Getting incorrect values with COUNT() in OPTIONAL MATCH query - neo4j

Ok so here is my data model:
(User)-[:ASSIGNED_TO]-(Account)
(Location)-[:BELONGS_TO]->(Account)
(User)-[:ASSIGNED_TO]-(Location)
In my database there is 1 account, 1 location and 16 users. Each user is :ASSIGNED_TO the account and also :ASSIGNED_TO the location. The location :BELONGS_TO the account.
I'm trying to select a specific account by id and also return the number of users and locations for that account. Here is my query:
MATCH (account:Account)
WHERE account.id = '123456'
WITH account
OPTIONAL MATCH (location:Location)-[:BELONGS_TO]->(account)
OPTIONAL MATCH (user:User)-[:ASSIGNED_TO]->(account)
RETURN account, count(location) as locationCount, count(user) as userCount
The result is the account, a userCount = 16 (correct) and a locationCount = 16 (incorrect; should be 1). If I add distinct to the location count, count(distinct location), I get the correct result (1) and if I remove the OPTIONAL MATCH for the users, I also get a location count of 1. I know it has something to do with the users having a relationship to the account and the location but I'm just trying to understand why the query without distinct doesn't work. Also, is there a better way to write this?

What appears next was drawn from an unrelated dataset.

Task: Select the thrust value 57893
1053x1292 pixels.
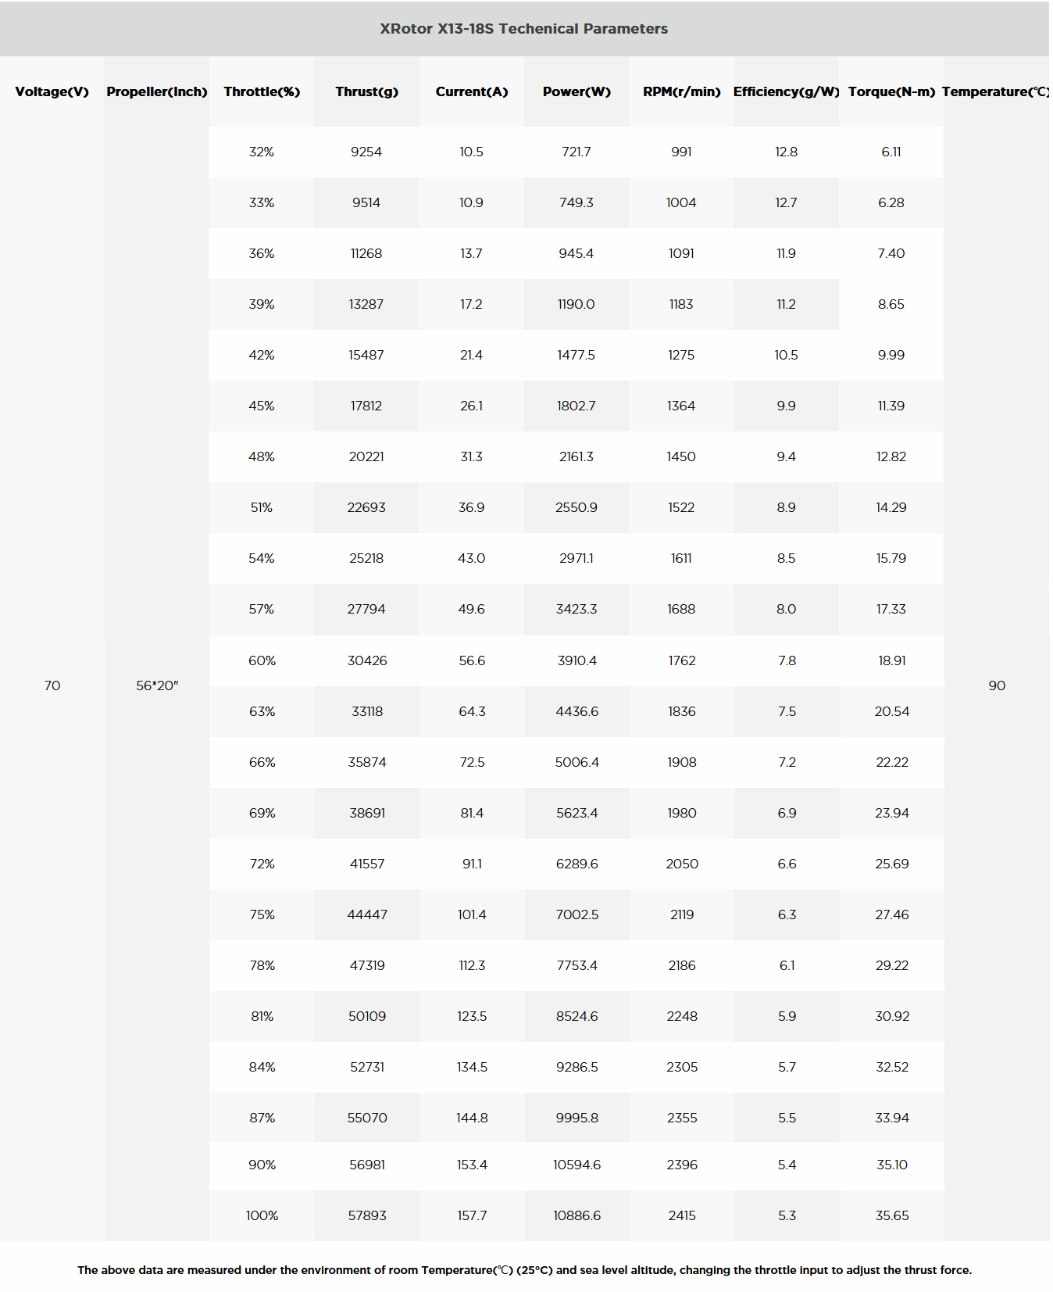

It is indeed a bit tricky. This is the query rewritten to show the pattern you are looking for :
MATCH (account:Account)
WHERE account.id = '123456'
MATCH (location:Location)-[:BELONGS_TO]->(account)<-[:ASSIGNED_TO]-(user:User)
RETURN account, count (location), count (user)
There's one account in the middle, but you don't know what the numbers are on each side. The resultset will contain all matches for the pattern (happens to be 16, but there could have been more locations and users assigned to multiple locations). So actually neither count is correct (you just get lucky for the users).
MATCH (account:Account)
WHERE account.id = '123456'
MATCH (location:Location)-[:BELONGS_TO]->(account)<-[:ASSIGNED_TO]-(user:User)
RETURN account, count (DISTINCT location), count (DISTINCT user)
DISTINCT solves the problem. Aggregated by account (there is only one so no real aggregation happens) there are 16 locations in the resultset. DISTINCT makes sure you only count the unique ones. And the same DOES apply for the users too !
Take a look at this query to see the difference :
MATCH (account:Account)
WHERE account.id = '123456'
MATCH (location:Location)-[:BELONGS_TO]->(account)
RETURN account.id as id, "location count" as type, count(location) as ct
UNION
MATCH (account:Account)
WHERE account.id = '123456'
MATCH (account)<-[:ASSIGNED_TO]-(user:User)
RETURN account.id as id, "user count" as type, count(user) as ct
Hope this helps.
Regards,
Tom

If you view your result in row instead of graph, you can see that there are actually 16 rows of data. Each row will contain location, count(location) is actually returning the number of lines that has location.
I prefer using distinct for removing duplicates. We have service in production and we are using distinct in a similar scenario.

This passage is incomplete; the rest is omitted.